[Screenshot grounding data]
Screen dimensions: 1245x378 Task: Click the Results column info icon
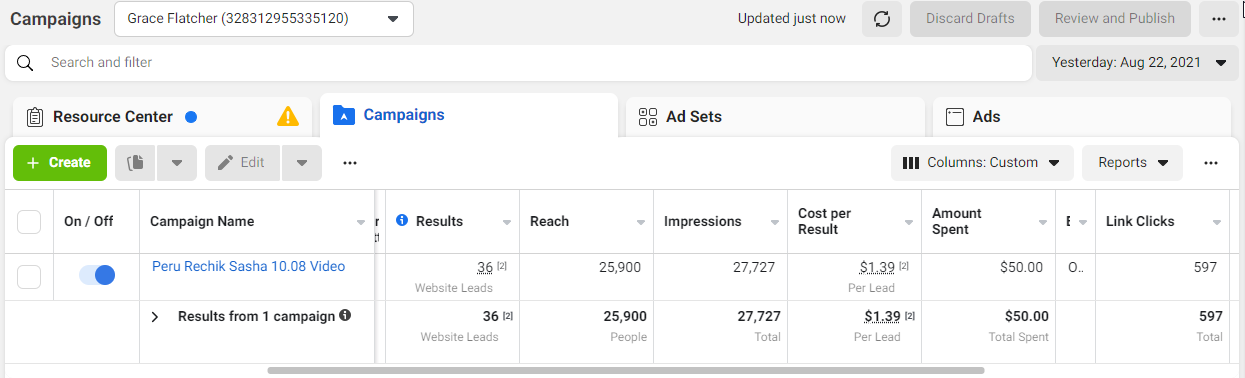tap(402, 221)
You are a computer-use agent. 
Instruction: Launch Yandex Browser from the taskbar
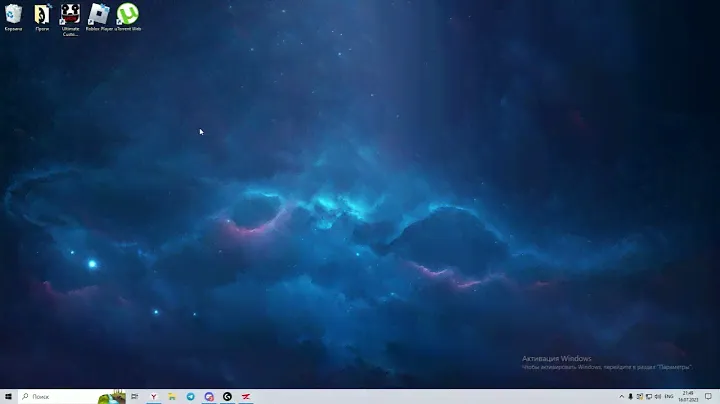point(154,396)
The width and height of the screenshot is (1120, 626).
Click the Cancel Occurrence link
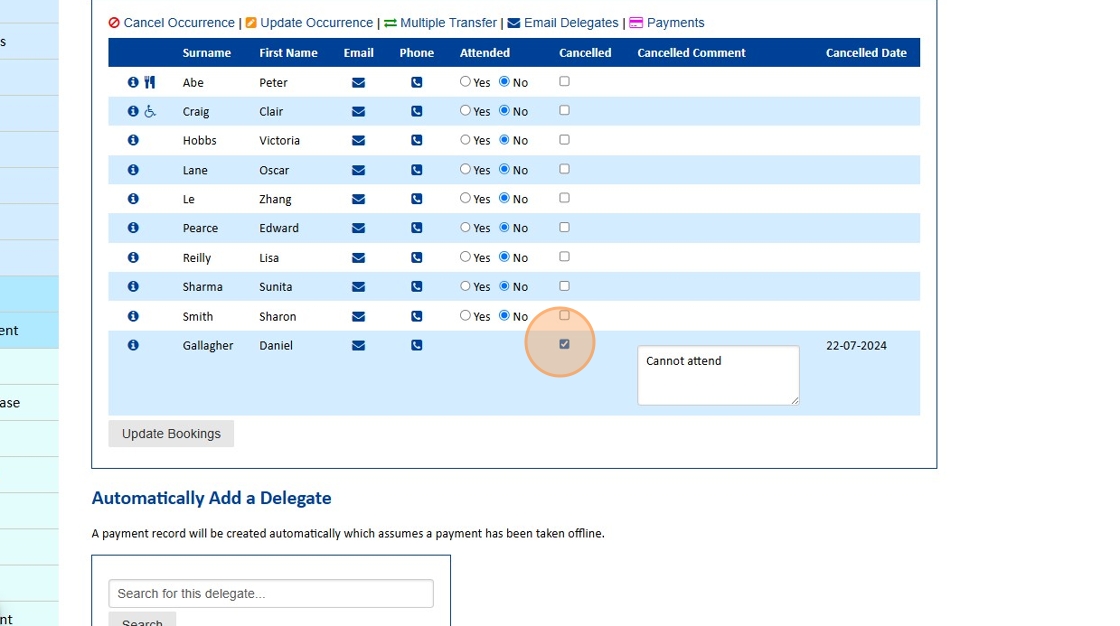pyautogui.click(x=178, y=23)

▸ The problem
Reproduce the data above exactly, leaving each picture out.

▸ The answer
Screen dimensions: 1245x378 Task: Click the Results column info icon
tap(402, 221)
You are a computer-use agent. 
Instruction: Launch Yandex Browser from the taskbar
point(154,396)
The width and height of the screenshot is (1120, 626).
Click the Cancel Occurrence link
pyautogui.click(x=178, y=23)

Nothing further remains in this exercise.